- Opening Delimiter -

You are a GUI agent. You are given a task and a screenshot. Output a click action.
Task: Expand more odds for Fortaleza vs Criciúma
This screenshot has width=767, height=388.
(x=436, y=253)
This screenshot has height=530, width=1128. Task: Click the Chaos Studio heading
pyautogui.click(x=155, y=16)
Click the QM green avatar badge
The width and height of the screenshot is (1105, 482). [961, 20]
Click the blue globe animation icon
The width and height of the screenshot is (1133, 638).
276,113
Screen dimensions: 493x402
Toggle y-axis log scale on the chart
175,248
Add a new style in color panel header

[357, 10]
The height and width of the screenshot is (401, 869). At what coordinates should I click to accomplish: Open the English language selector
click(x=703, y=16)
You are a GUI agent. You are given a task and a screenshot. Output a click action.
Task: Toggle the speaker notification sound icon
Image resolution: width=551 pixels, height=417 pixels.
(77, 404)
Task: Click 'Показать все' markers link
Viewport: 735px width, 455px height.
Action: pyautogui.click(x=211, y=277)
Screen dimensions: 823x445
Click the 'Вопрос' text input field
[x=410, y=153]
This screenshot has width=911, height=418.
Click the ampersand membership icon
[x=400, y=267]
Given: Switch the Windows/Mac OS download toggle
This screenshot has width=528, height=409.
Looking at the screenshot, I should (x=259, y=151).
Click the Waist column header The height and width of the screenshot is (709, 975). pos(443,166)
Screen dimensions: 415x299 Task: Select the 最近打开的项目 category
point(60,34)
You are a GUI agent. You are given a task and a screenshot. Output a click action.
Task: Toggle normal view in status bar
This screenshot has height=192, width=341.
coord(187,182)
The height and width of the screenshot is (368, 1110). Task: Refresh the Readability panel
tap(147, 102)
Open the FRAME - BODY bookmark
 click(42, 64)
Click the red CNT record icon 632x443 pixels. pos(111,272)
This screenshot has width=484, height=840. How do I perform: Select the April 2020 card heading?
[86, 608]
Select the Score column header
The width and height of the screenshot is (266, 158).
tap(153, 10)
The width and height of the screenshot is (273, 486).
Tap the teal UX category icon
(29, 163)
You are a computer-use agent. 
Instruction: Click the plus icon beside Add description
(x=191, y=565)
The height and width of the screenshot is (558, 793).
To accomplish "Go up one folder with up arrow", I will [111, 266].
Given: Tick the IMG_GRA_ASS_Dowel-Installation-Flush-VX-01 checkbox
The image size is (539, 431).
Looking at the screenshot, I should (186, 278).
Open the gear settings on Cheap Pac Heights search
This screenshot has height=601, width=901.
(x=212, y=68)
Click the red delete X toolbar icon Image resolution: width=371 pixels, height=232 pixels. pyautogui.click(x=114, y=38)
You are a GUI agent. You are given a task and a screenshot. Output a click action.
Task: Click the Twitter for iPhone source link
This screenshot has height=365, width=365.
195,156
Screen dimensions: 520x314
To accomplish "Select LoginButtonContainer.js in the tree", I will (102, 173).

- Closing Delimiter -

Reproduce the data exactly. Keep every line intact.

You are a GUI agent. You are given a task and a screenshot. Output a click action.
Task: Expand more odds for Fortaleza vs Criciúma
This screenshot has width=767, height=388.
(x=436, y=253)
This screenshot has height=530, width=1128. Task: Click the Chaos Studio heading
pyautogui.click(x=155, y=16)
Click the QM green avatar badge
The width and height of the screenshot is (1105, 482). [961, 20]
Click the blue globe animation icon
The width and height of the screenshot is (1133, 638).
276,113
Screen dimensions: 493x402
Toggle y-axis log scale on the chart
175,248
Add a new style in color panel header

[357, 10]
The height and width of the screenshot is (401, 869). At what coordinates should I click to accomplish: Open the English language selector
click(x=703, y=16)
You are a GUI agent. You are given a task and a screenshot. Output a click action.
Task: Toggle the speaker notification sound icon
Image resolution: width=551 pixels, height=417 pixels.
(77, 404)
Task: Click 'Показать все' markers link
Viewport: 735px width, 455px height.
Action: pyautogui.click(x=211, y=277)
Screen dimensions: 823x445
Click the 'Вопрос' text input field
[x=410, y=153]
This screenshot has width=911, height=418.
Click the ampersand membership icon
[x=400, y=267]
Given: Switch the Windows/Mac OS download toggle
This screenshot has width=528, height=409.
Looking at the screenshot, I should (x=259, y=151).
Click the Waist column header The height and width of the screenshot is (709, 975). pos(443,166)
Screen dimensions: 415x299 Task: Select the 最近打开的项目 category
point(60,34)
You are a GUI agent. You are given a task and a screenshot. Output a click action.
Task: Toggle normal view in status bar
This screenshot has height=192, width=341.
coord(187,182)
The height and width of the screenshot is (368, 1110). Task: Refresh the Readability panel
tap(147, 102)
Open the FRAME - BODY bookmark
 click(42, 64)
Click the red CNT record icon 632x443 pixels. pos(111,272)
This screenshot has width=484, height=840. How do I perform: Select the April 2020 card heading?
[86, 608]
Select the Score column header
The width and height of the screenshot is (266, 158).
tap(153, 10)
The width and height of the screenshot is (273, 486).
Tap the teal UX category icon
(29, 163)
You are a computer-use agent. 
Instruction: Click the plus icon beside Add description
(x=191, y=565)
The height and width of the screenshot is (558, 793).
To accomplish "Go up one folder with up arrow", I will [111, 266].
Given: Tick the IMG_GRA_ASS_Dowel-Installation-Flush-VX-01 checkbox
The image size is (539, 431).
Looking at the screenshot, I should (186, 278).
Open the gear settings on Cheap Pac Heights search
This screenshot has height=601, width=901.
(x=212, y=68)
Click the red delete X toolbar icon Image resolution: width=371 pixels, height=232 pixels. pyautogui.click(x=114, y=38)
You are a GUI agent. You are given a task and a screenshot. Output a click action.
Task: Click the Twitter for iPhone source link
This screenshot has height=365, width=365.
195,156
Screen dimensions: 520x314
To accomplish "Select LoginButtonContainer.js in the tree", I will (102, 173).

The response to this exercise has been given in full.